This is a fun show. Inspired by Michelle Grabner’s bronze casts of hand-woven blankets, gallerist Scott Speh has filled his gallery with other stuff that hangs and sags. Mounted in the middle of the floor, a Grabner piece faces the door, greeting those who enter with that sagging, convex, upper horizontal edge that so resembles a jaunty smile. Every piece hung behind it delivers the same cheerful greeting. It feels like you’ve walked into a party—and most of the celebrants are women. Only six of the twenty-two pieces were made by men.
The primary qualification for inclusion seems to have been the degree of difference from everything else. Only one piece, a beige, rope-like wall hanging by Tanya Aguiñiga, feels decorative enough to be sold in a home-furnishings store. Other artists pursue the investigations of contemporary art. Rachel Niffenegger hangs a mottled shroud from a gnarly, bone-like support, straddling the liminal border of attractive and creepy. Elizabeth Claffey has photographed a lacey, sheer mesh bra in an ongoing series that addresses embodied memory and its relationship to identity. Paul Mpagi Sepuya has photographed a hanging black cloth that conceals most, but not all, of the queer intimacy behind it that he wants to both show and hide. Dan Gunn has meticulously strung together strips of plywood into something that tries to sag like a fabric but can’t. He explores the limits of materials—as well as a male identity that wants him to work with wood instead of fabric. Most gloriously, Preetika Rajgariah has pinned a flaming red sari across the wall, deconstructing its fabric and augmenting it with paint and traditional Hindu bindis and KumKum colored powders. Its design is rapturous, though the rent cloth appears to be disintegrating just like cultural identity in the South Asian diaspora.

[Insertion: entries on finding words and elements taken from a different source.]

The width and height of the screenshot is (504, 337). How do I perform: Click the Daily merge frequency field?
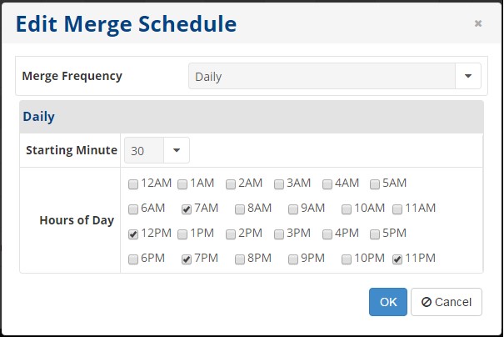pos(322,76)
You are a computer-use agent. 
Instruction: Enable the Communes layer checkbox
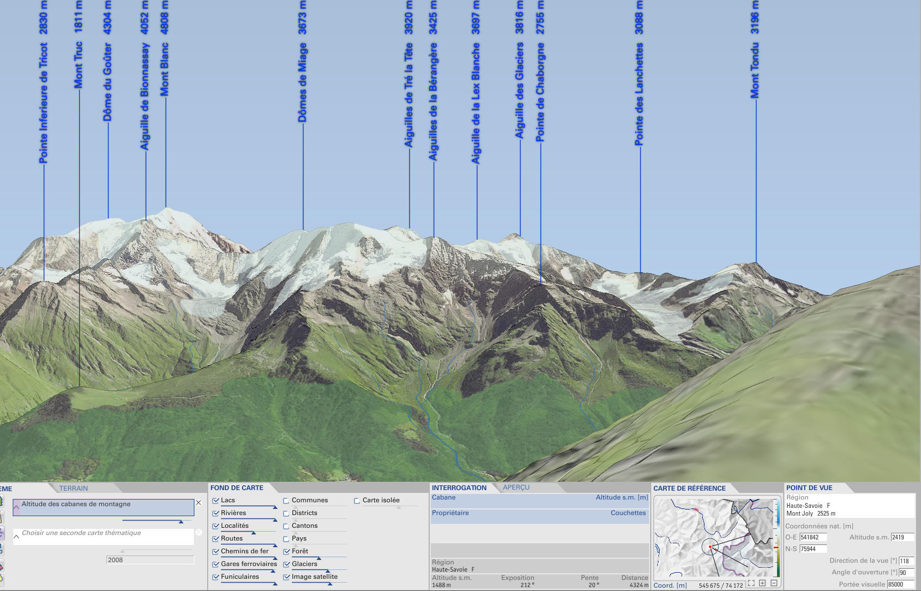(x=286, y=501)
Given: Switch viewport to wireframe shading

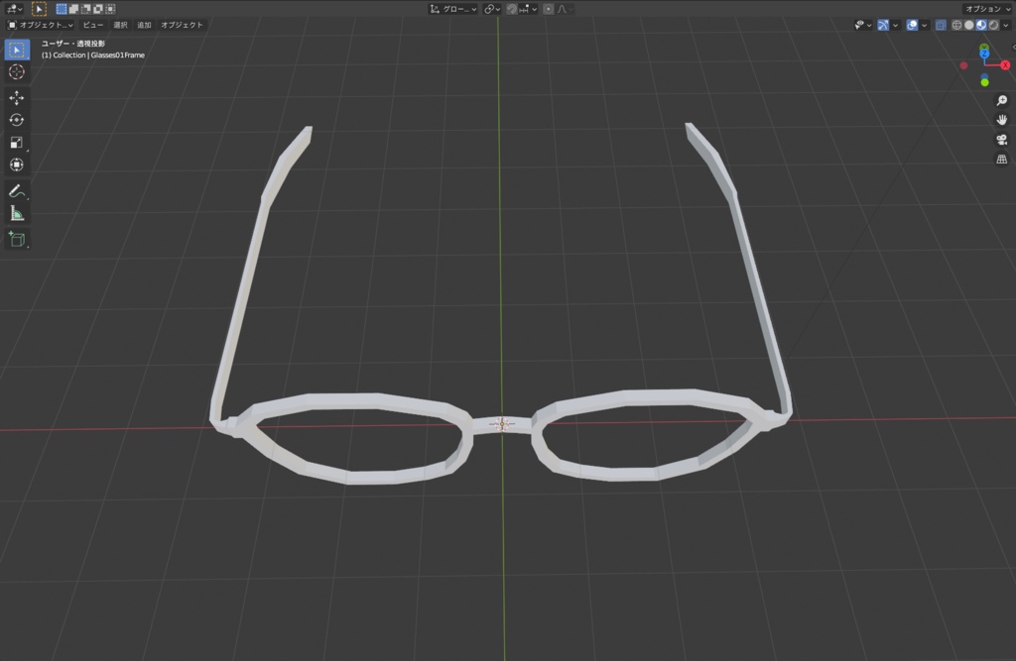Looking at the screenshot, I should [x=956, y=25].
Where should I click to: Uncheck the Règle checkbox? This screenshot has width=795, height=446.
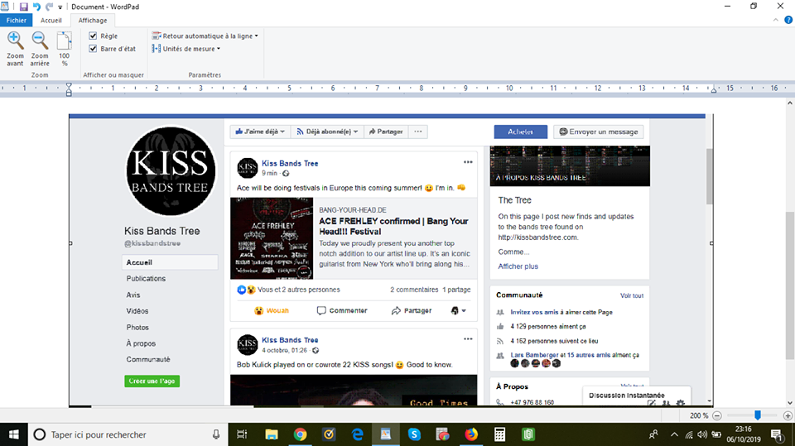pos(94,36)
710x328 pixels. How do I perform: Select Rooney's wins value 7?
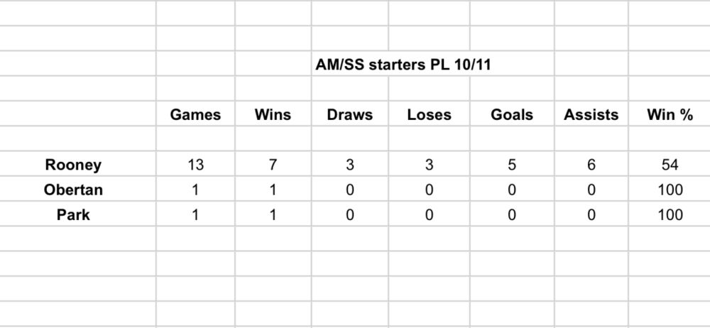(x=273, y=164)
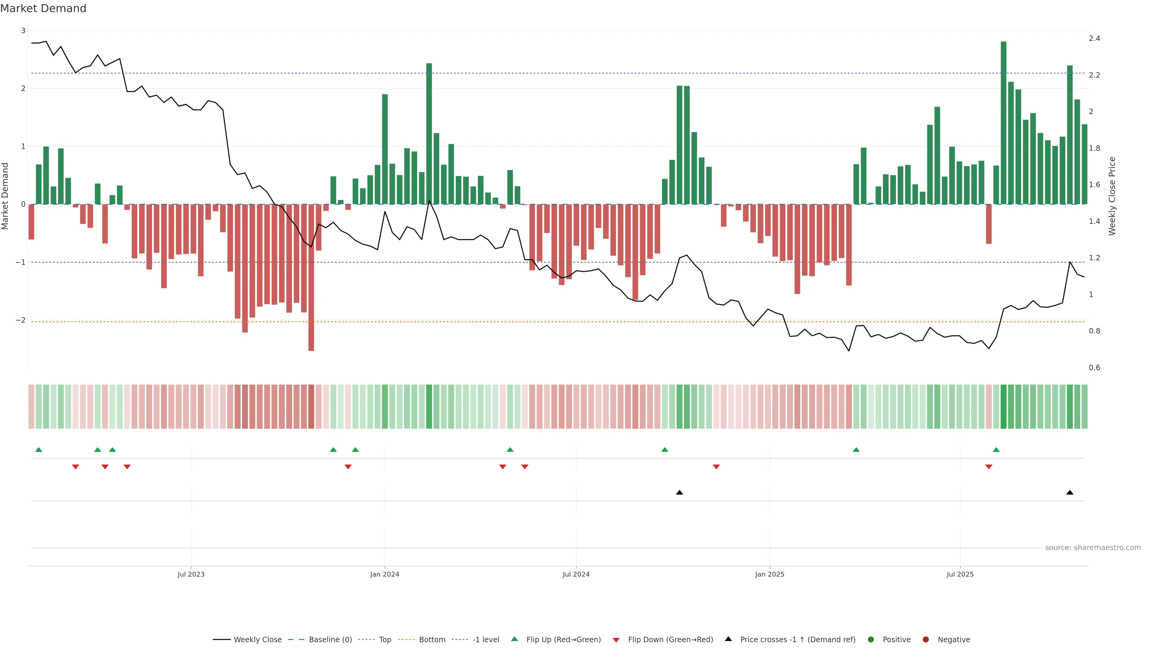Click the black Price crosses -1 legend triangle
Viewport: 1156px width, 650px height.
[728, 639]
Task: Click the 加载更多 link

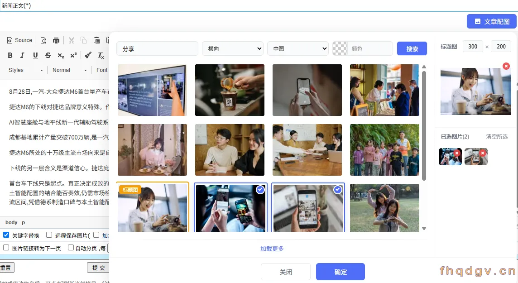Action: pyautogui.click(x=272, y=249)
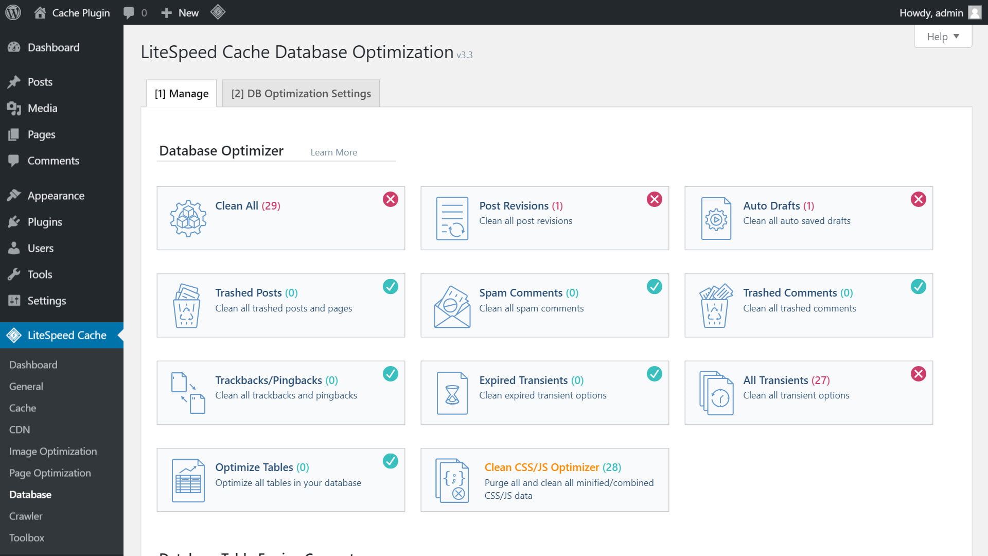The image size is (988, 556).
Task: Click the Post Revisions document icon
Action: [x=452, y=218]
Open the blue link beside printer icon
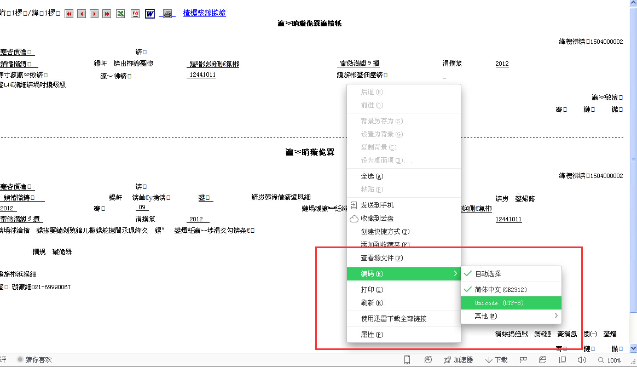The height and width of the screenshot is (367, 637). (204, 13)
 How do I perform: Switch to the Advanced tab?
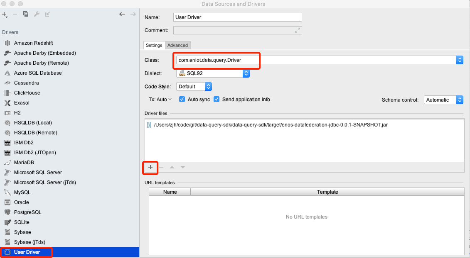coord(177,45)
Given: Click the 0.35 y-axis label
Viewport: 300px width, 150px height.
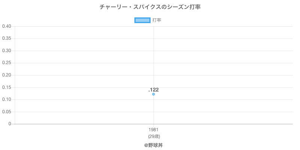Looking at the screenshot, I should pos(6,39).
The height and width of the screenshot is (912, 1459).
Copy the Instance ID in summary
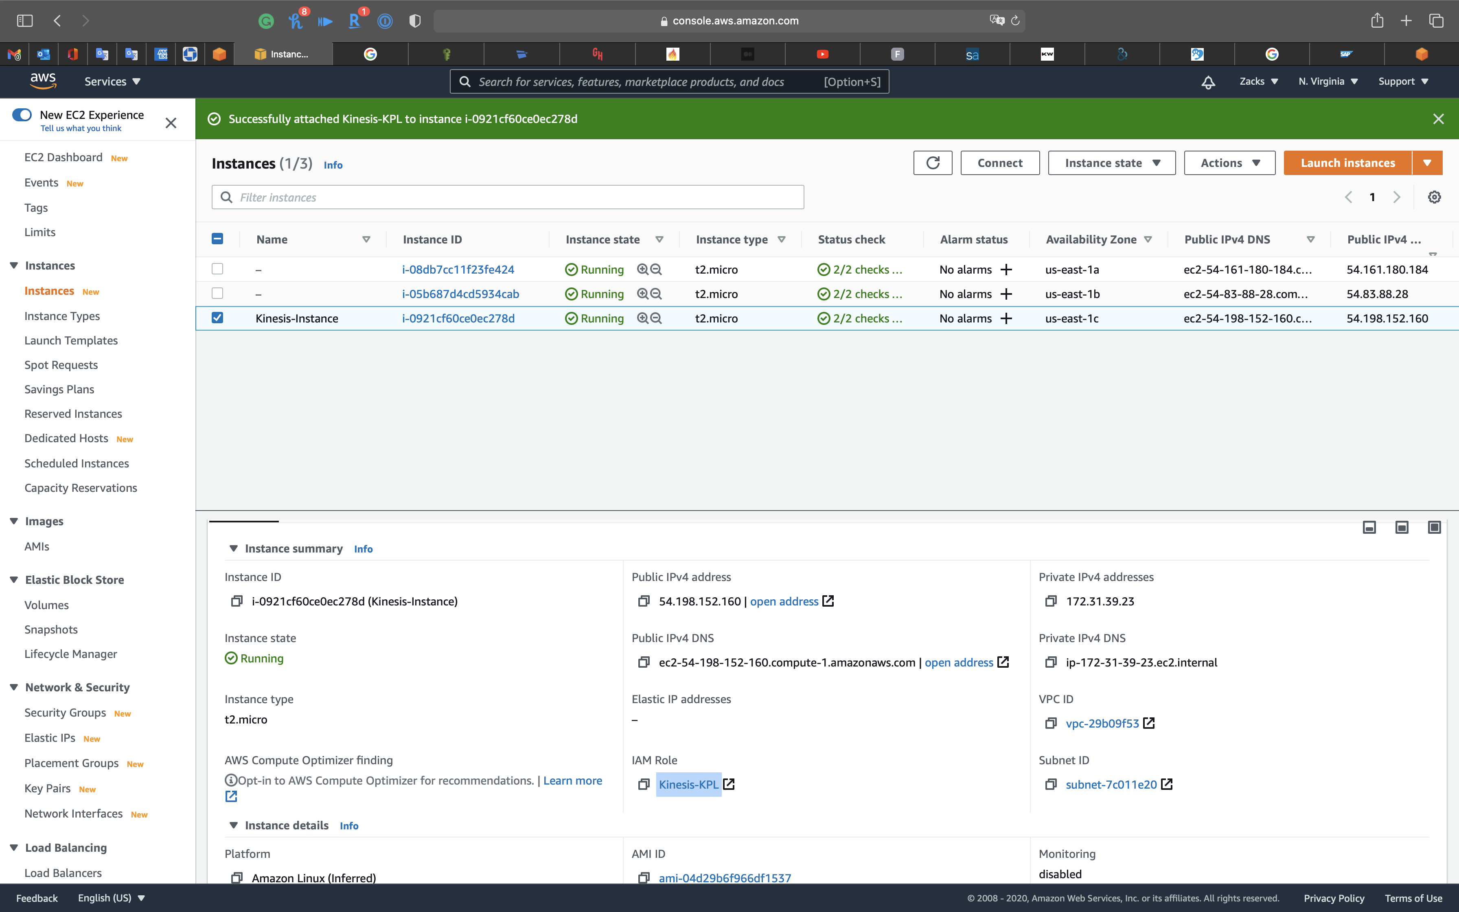click(236, 601)
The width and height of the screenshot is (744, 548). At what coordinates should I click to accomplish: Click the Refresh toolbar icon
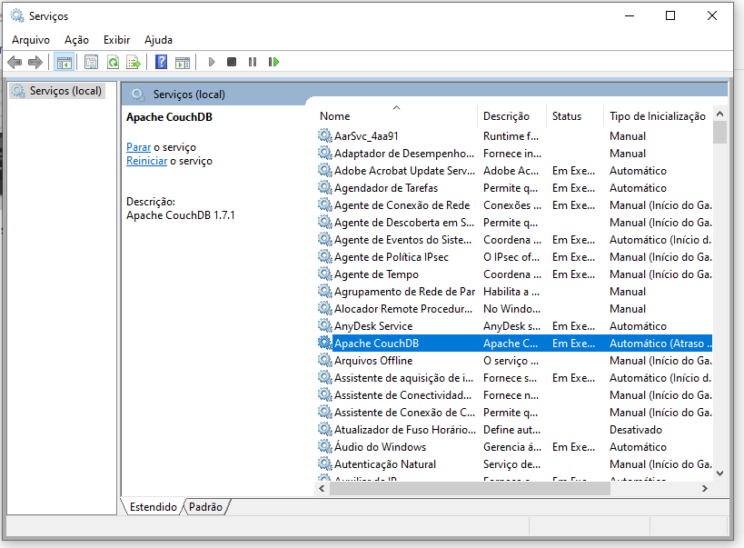coord(113,62)
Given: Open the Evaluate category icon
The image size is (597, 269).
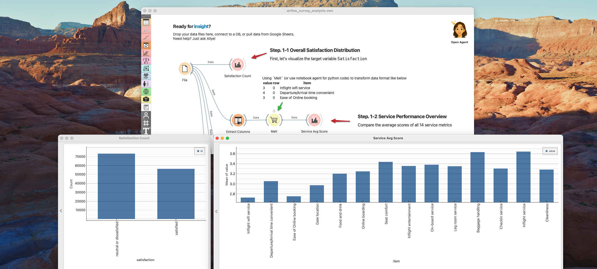Looking at the screenshot, I should point(146,68).
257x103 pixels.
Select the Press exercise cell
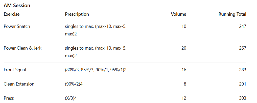pyautogui.click(x=9, y=98)
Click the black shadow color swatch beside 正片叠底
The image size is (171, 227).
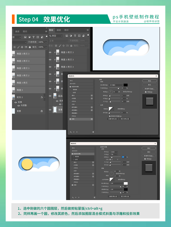(125, 85)
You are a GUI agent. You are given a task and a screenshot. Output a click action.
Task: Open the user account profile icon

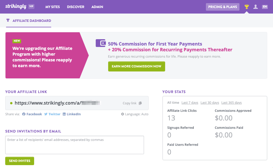coord(255,7)
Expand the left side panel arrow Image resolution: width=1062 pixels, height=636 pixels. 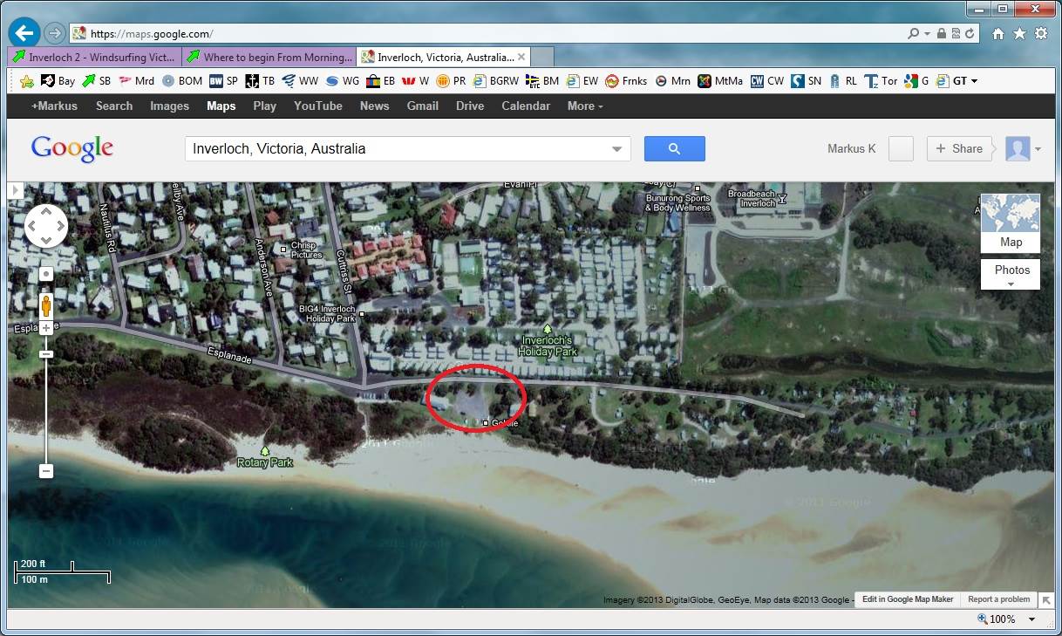[x=15, y=190]
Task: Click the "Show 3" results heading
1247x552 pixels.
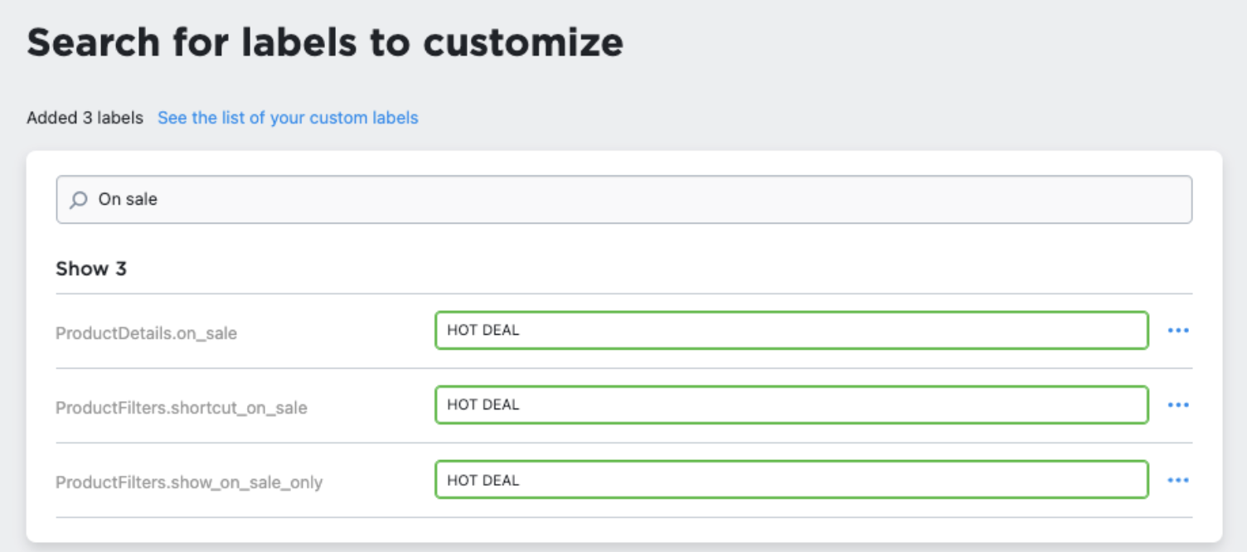Action: tap(90, 269)
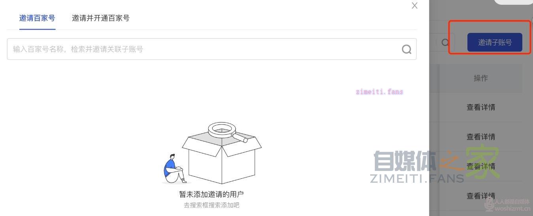Screen dimensions: 533x216
Task: Click the 去搜索框搜索添加吧 hint text
Action: (x=211, y=205)
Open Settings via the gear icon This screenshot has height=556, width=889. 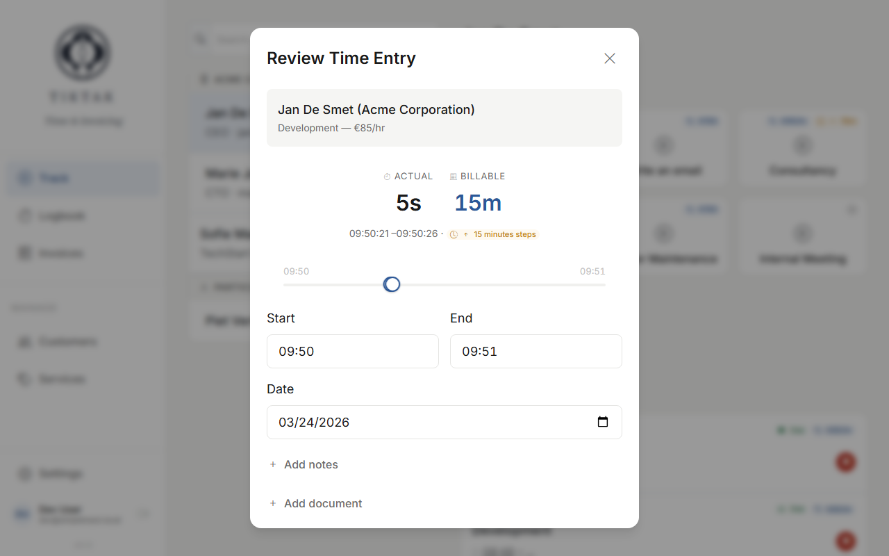24,473
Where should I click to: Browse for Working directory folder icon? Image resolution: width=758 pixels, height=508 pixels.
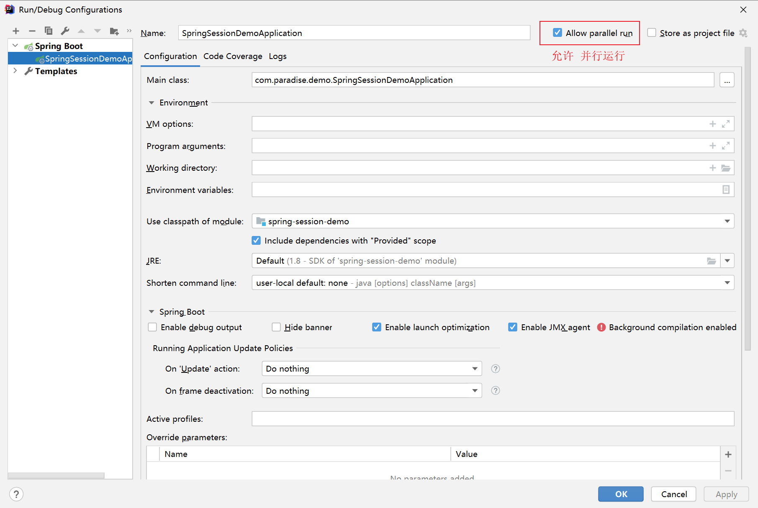(x=726, y=168)
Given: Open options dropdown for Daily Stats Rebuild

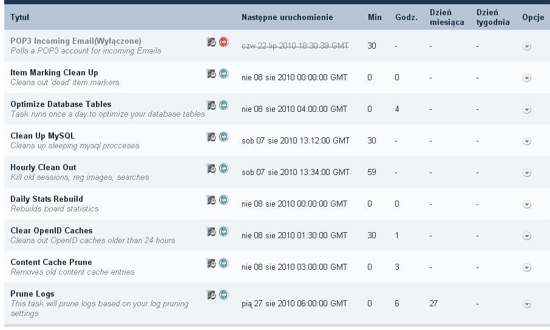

Every piece seems to be rebelling against the conventions of traditional Euro-American art, even as the show tends to reaffirm the status of its institutions. Sagging fabric by itself is a rebellion against the tightly stretched canvas that enables pictorial space. Most recalcitrant of all is a fictitious page taken from Nicholas Frank’s fictitious book about fictitious lawsuits about fictitious events in his life. It even ignores the meme of sagging fabric. But the artist/curator/writer/teacher himself has not rebelled against the academic art world. Like most of the other participants in this show, he and his work are firmly within it.
Most of these pieces live, or die, by the perceived freshness of their ideas. The physical presence of some, however, may outlive the moment. The funky, distressed patchwork of Holt Quentel has already outlived the trendiness of its creation back in 1988. It works like a good abstract painting, as does the fabric folded and painted by Josephine Messer. Molly Zuckerman-Hartung has actually offered two conventional paintings on a rectangular support of stretched canvas. The only aberration is the bundle of painted leather strips that hangs between them, just to make sure you think about the one when viewing the other. Gyan Shrosbree, who teaches at Maharishi University, offers two upbeat constructions that feel like sacred objects from an ancient monastery.
With its astonishing contrast between variety and similarity, this is one of the few group shows that is greater than the sum of its parts. (Chris Miller)
“A Sag, Harbored” shows through August 19 at Western Exhibitions, 1709 West Chicago.